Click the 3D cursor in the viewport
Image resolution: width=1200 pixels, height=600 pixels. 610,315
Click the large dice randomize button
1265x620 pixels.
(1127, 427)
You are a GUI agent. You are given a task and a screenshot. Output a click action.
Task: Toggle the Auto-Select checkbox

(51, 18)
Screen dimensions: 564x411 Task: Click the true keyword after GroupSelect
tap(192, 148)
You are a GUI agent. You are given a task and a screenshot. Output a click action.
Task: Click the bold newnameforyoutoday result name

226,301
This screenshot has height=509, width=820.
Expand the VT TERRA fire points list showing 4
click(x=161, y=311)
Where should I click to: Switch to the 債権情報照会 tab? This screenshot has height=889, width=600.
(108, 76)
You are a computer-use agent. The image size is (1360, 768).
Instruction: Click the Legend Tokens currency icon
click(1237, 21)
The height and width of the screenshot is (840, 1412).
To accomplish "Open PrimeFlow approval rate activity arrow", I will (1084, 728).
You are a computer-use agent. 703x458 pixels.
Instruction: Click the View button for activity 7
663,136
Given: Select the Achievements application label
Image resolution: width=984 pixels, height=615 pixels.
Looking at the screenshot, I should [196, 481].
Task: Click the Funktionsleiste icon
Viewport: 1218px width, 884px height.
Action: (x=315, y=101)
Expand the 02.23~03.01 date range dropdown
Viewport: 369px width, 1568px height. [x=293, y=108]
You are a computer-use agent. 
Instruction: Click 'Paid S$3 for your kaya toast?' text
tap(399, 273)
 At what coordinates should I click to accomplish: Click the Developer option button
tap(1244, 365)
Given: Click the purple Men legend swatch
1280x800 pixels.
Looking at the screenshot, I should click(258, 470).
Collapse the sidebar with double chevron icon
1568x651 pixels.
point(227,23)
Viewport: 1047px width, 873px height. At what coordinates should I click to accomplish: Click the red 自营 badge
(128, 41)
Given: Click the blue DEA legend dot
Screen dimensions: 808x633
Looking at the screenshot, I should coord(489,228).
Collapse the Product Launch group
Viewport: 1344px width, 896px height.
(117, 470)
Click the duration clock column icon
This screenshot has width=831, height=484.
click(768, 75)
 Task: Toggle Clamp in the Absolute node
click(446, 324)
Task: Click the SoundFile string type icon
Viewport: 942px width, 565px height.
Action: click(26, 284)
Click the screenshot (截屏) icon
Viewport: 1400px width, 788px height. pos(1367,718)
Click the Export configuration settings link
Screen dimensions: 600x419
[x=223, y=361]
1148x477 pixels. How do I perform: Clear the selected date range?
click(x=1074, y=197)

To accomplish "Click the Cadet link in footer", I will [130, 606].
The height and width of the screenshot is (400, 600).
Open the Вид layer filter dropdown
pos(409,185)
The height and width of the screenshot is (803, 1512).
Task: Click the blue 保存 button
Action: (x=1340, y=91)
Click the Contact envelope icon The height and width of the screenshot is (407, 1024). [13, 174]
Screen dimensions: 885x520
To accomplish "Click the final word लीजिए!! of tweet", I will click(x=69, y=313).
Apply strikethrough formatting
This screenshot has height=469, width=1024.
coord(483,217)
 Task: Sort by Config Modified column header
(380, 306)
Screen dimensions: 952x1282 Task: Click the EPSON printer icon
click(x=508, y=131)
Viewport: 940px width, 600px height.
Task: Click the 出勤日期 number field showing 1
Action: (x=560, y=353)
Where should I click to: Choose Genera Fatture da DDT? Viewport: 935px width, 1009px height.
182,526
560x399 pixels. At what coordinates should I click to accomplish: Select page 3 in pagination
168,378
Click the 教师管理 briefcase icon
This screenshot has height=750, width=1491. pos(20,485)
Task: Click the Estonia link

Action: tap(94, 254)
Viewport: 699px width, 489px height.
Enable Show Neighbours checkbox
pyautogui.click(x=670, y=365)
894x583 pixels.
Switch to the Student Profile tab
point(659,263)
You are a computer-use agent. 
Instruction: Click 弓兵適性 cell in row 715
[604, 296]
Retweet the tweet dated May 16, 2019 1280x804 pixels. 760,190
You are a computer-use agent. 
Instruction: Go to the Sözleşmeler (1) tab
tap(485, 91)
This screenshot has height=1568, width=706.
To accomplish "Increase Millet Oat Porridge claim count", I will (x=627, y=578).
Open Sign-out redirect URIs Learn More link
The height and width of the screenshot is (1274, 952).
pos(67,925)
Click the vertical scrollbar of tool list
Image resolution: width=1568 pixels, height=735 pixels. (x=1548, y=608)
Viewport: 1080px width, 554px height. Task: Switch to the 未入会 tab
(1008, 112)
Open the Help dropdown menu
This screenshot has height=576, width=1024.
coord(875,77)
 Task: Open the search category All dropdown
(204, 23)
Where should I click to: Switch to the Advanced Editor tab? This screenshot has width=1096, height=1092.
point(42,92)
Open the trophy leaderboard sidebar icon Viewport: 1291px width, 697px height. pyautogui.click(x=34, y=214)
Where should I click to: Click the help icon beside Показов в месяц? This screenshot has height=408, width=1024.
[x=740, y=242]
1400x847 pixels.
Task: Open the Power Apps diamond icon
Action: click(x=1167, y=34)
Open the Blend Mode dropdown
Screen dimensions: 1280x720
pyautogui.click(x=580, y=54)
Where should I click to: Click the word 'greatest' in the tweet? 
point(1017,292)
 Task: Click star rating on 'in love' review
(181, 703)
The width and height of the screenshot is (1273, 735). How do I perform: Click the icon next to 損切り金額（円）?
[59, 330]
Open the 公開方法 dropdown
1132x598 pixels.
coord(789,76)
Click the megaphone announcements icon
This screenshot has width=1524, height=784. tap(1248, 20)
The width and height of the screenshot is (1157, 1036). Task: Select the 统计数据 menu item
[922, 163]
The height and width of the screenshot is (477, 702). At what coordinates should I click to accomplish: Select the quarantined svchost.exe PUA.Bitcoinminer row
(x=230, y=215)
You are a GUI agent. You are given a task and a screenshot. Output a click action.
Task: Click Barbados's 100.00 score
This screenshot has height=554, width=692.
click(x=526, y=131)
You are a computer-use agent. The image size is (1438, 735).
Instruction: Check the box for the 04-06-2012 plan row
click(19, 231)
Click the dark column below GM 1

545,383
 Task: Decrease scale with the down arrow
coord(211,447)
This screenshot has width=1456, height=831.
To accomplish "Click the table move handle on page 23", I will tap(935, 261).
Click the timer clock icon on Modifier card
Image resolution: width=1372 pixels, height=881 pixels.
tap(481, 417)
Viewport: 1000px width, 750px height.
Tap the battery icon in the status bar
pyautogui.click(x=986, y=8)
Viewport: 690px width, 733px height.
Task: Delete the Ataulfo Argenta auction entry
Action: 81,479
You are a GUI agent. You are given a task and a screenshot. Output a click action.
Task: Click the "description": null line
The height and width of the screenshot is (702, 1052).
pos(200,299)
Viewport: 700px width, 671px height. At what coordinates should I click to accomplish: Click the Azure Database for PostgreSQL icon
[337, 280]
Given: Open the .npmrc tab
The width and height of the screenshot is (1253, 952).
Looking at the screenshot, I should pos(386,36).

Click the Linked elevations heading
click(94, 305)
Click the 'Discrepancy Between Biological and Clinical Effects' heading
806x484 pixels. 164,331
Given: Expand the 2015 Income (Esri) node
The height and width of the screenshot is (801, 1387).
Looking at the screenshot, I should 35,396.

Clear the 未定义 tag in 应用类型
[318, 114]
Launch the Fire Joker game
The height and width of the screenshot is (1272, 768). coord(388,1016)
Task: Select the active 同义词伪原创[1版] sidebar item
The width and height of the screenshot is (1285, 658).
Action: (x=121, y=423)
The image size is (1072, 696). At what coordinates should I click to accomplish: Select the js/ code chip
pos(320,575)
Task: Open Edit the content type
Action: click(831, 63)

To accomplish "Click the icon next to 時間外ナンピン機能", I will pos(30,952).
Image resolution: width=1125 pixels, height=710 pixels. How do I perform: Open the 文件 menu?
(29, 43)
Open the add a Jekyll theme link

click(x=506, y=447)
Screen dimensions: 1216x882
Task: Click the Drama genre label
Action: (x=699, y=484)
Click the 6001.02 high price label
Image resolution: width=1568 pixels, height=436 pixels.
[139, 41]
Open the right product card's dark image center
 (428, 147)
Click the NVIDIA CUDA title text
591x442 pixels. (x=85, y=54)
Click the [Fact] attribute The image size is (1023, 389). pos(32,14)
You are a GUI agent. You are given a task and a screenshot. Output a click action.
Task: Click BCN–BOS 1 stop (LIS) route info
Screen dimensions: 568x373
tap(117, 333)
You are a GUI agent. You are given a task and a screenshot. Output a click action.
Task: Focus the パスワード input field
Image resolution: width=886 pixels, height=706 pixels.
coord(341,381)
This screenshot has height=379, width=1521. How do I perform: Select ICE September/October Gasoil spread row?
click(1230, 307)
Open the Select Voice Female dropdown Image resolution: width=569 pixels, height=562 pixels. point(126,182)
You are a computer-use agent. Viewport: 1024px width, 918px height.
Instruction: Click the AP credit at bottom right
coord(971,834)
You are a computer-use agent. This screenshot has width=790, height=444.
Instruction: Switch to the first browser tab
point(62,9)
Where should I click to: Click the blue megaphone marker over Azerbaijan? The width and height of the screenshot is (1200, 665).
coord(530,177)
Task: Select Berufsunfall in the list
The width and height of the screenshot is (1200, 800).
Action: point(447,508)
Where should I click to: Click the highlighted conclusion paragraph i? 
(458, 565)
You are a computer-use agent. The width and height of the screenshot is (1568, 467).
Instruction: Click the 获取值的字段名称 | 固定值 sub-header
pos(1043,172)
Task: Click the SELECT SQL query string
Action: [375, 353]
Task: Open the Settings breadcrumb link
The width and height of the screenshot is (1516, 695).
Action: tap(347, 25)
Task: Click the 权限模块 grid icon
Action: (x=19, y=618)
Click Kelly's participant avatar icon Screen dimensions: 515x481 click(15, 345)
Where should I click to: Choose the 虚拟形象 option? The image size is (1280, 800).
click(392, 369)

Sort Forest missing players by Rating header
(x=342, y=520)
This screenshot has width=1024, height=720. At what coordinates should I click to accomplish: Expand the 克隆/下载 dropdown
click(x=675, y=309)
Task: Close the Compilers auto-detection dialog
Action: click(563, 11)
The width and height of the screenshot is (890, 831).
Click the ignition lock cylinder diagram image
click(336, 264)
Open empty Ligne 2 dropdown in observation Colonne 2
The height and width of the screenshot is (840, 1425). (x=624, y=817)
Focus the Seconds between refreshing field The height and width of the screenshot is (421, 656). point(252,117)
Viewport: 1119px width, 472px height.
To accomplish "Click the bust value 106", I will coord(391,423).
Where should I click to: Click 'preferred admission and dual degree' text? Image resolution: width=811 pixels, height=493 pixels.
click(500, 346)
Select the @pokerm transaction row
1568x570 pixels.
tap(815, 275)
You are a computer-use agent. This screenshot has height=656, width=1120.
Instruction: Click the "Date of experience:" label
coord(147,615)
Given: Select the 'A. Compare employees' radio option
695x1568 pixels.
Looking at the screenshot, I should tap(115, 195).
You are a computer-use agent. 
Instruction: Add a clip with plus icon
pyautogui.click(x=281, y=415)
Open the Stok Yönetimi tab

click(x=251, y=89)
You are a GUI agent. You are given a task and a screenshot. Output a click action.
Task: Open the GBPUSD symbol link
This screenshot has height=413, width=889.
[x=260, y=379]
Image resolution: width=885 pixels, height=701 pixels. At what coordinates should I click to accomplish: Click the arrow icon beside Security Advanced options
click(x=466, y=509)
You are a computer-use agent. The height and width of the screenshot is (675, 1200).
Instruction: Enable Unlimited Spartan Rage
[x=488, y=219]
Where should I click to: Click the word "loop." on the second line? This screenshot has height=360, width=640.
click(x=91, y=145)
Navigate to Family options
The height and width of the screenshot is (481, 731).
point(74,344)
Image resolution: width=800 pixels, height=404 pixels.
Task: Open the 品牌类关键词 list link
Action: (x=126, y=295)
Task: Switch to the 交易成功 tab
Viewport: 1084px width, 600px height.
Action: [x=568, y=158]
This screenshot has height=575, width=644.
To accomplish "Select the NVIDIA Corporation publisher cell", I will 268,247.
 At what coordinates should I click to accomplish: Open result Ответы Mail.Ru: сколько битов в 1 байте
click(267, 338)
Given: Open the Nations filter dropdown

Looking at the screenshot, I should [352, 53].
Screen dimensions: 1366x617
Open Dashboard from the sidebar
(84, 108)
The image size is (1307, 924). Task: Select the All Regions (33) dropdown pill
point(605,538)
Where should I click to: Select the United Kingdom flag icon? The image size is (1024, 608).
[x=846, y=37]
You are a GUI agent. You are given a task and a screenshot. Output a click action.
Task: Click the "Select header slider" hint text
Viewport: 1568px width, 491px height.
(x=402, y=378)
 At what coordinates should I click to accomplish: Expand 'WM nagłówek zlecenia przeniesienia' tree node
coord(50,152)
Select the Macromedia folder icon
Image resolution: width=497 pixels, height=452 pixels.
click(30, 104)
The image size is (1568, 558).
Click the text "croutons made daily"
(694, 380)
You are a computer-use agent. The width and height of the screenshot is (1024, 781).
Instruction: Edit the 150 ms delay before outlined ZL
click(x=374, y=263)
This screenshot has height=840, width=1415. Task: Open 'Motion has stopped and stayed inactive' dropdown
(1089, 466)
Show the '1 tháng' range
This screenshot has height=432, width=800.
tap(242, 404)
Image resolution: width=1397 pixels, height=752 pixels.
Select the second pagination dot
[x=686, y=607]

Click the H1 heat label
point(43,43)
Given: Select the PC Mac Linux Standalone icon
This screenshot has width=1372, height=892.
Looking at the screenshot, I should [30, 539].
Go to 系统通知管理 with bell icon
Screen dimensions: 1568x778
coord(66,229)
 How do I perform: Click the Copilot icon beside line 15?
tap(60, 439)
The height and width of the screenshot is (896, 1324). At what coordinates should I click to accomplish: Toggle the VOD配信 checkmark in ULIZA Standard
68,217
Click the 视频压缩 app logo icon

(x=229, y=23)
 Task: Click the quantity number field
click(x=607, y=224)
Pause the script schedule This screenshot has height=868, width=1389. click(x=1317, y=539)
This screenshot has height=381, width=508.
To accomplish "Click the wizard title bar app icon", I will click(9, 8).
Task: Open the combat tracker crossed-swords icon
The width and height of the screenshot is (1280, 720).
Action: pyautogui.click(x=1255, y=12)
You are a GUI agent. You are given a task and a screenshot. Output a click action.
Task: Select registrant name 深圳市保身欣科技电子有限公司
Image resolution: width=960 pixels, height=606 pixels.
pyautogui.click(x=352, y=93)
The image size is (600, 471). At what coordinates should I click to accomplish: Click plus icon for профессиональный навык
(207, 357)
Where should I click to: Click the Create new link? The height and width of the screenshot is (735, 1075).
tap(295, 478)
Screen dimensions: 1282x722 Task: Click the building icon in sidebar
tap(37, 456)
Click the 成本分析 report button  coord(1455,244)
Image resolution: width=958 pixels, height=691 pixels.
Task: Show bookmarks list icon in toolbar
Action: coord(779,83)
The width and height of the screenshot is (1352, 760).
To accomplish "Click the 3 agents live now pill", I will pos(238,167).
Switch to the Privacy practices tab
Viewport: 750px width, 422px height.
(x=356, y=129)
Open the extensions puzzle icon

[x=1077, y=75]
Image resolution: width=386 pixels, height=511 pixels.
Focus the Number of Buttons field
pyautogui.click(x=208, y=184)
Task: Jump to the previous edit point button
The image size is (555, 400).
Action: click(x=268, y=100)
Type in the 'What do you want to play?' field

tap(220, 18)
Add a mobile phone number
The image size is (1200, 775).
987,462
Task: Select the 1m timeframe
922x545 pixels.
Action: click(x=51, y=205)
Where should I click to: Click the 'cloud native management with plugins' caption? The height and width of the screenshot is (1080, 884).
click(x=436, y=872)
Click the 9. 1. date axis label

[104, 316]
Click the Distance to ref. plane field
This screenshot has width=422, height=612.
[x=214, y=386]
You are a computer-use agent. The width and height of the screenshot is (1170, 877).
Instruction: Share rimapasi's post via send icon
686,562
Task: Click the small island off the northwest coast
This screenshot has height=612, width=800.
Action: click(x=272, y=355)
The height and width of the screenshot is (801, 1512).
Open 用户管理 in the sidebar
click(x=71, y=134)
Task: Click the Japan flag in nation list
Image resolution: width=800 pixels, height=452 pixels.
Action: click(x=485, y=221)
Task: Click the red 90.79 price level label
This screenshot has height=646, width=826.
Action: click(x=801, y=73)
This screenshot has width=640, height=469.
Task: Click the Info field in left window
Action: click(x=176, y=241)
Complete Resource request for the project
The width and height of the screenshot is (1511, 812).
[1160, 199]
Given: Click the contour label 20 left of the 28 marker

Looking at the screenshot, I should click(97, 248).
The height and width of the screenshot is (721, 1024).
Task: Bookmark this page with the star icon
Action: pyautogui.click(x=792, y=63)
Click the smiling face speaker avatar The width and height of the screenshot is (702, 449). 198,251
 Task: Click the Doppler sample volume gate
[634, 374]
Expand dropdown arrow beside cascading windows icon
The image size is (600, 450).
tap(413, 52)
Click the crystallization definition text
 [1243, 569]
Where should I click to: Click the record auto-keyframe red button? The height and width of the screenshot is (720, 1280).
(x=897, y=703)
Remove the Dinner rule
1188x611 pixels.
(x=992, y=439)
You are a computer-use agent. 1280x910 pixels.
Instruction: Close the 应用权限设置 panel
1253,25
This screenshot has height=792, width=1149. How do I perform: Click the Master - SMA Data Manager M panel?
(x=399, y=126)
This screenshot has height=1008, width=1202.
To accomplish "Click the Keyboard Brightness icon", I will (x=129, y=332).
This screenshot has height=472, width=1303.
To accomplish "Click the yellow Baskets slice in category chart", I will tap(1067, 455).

**Required work**: Give back every line of the listing where the word "avatar" shows up.

**Output of the task**:
Click Kelly's participant avatar icon Screen dimensions: 515x481 click(15, 345)
Click the smiling face speaker avatar The width and height of the screenshot is (702, 449). 198,251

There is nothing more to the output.